Skip to content

IBM Model 1: Statistical Machine Translation and Alignment

In the area of statistical machine translation, the IBM models were a series of models proposed by IBM in the 1990s to perform (1) machine translation and (2) word alignment from one source language into another. While these models are now superseded by more modern neural translation models, the ideas and algorithms introduced by these models were later utilized in other statistical machine translation models and they're of historical importance. Here, we'll discuss the probability theory behind the first model, IBM Model 1, and implement the model in Python.

The problem that IBM Model 1 attempted to solve can be stated as follows: Suppose we are given a large corpus of pairs of French and English sentences that are translations of each other. Given an French sentence, how can we translate the French sentence into English, and how do we align the words in the pair of translated sentences?

Of course, the actual languages (French, English) are not fixed; ideally we'd like to be able to translate arbitrarily between languages, but of course in practice some languages can be translated more easily into others.

Notation

Let us establish some notation. We'll denote English sentences with a boldface symbol \(\mathbf{e}\), and we'll denote English words appearing in a sentence as \(e_1, \dots, e_n\). Similarly, we'll denote French sentences as \(\mathbf{f}\) with French words \(f_1, f_2, \dots, f_n\).

Goal of Machine Translation

Ultimately, what we seek is some kind of conditional probabilistic model that can tell us how likely an English sentence is given some French sentence.

\[ p(\mathbf{e} | \mathbf{f}) = p(e_1, \dots, e_n | f_1, \dots, f_m) \]

If we had such a model, then we could perform a search over a space of possible English words to maximize the probabilistic model. The task of doing this given such a probabilistic model as above is known as decoding, and is a whole other problem on its own that we won't get into. This would lead to our proposed English translation of a given French sentence.

Defining this model is a very hard. Suppose for a moment we switch to Spanish (because I know Spanish better than French). Suppose we have the Spanish sentence "Tienes hambre? Vamos a comer." The following are possible translations of the sentence into English.

  • Are you hungry? Let's go get something to eat.
  • Are you hungry? Let's go eat some food.
  • Are you hungry? Let's go eat.

Even from this simple example, we can immediately see that this is going to be a very hard problem to solve.

  • The number of words in each possible valid translation can vary, and it is usually not equal to the number of words in the original foreign sentence.
  • Some English words don't correspond to anything in the source language, and vice versa. For example, the word "Are" in "Are you hungry" does not align to any Spanish word in "Tienes hambre?". It's technically just "You hungry?" in English but of course that would not be a good translation. This is a problem because if you are a machine translating Spanish, how are you supposed to know you need to generate the word "Are" if that English word doesn't even correspond to anything in the sentence you're trying to translate?

_GIVEN REQUEST A:_
Reproduce the stretch of the IBM Model 1 text above from "Of course, the" through "f_2, \dots, f_n\).".
_GIVEN REQUEST B:_
In the IBM Model 1 text, what name is given to the task of searching for the English words that maximize the probabilistic model?

_GIVEN MATERIAL:_
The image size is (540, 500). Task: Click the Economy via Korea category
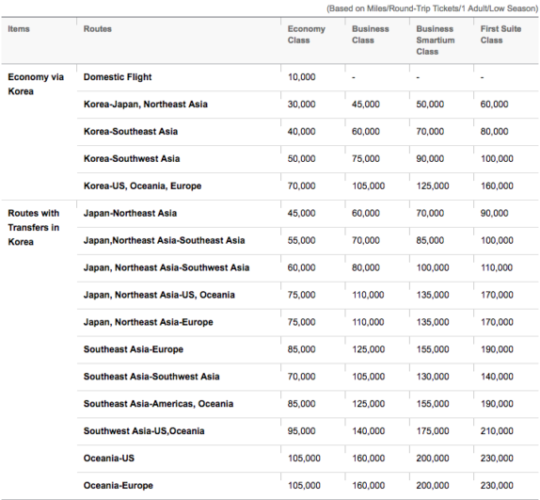pyautogui.click(x=35, y=84)
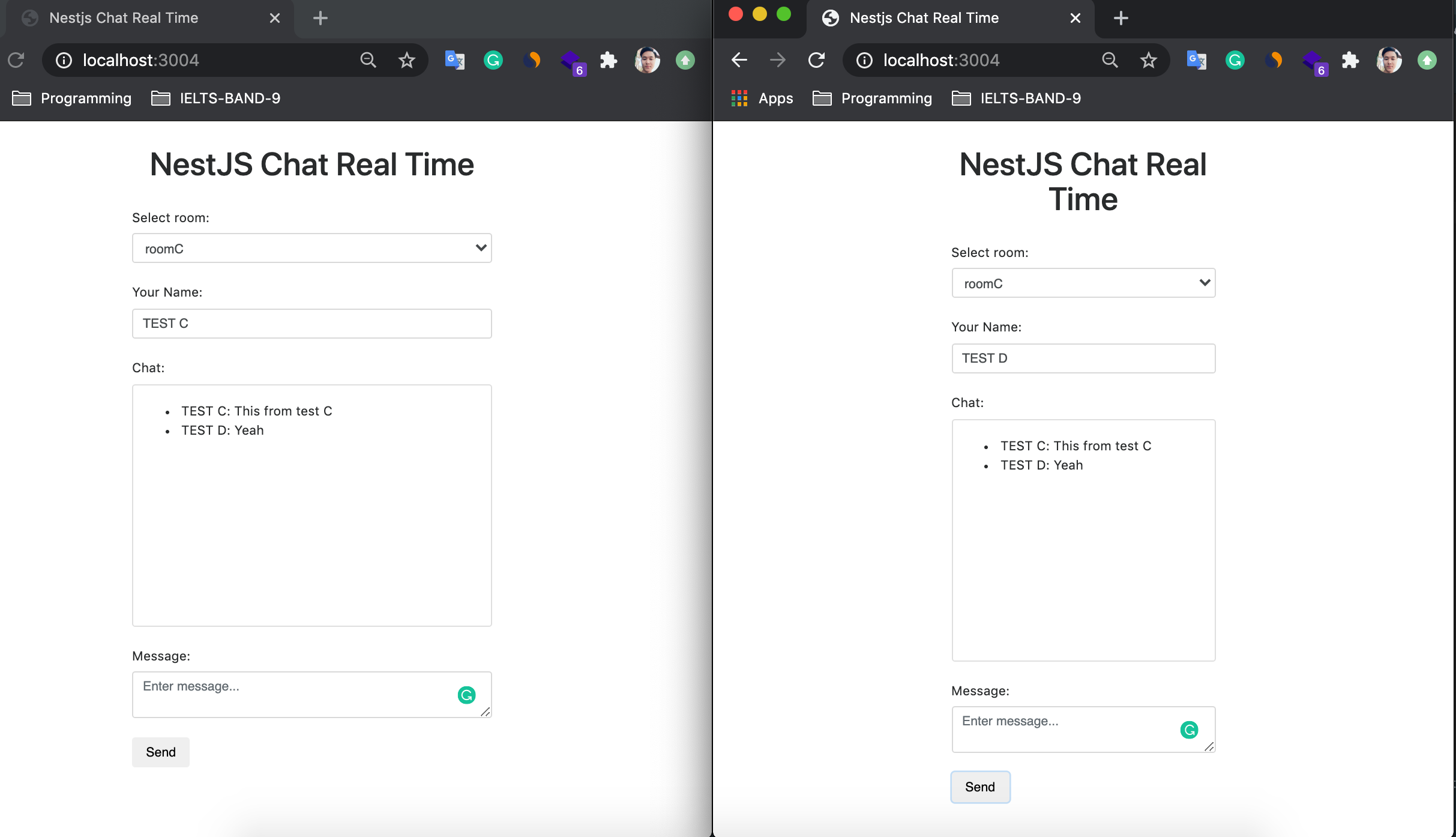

_TASK SOLUTION A:_
Of course, the actual languages (French, English) are not fixed; ideally we'd like to be able to translate arbitrarily between languages, but of course in practice some languages can be translated more easily into others.

Notation

Let us establish some notation. We'll denote English sentences with a boldface symbol \(\mathbf{e}\), and we'll denote English words appearing in a sentence as \(e_1, \dots, e_n\). Similarly, we'll denote French sentences as \(\mathbf{f}\) with French words \(f_1, f_2, \dots, f_n\).

_TASK SOLUTION B:_
Decoding.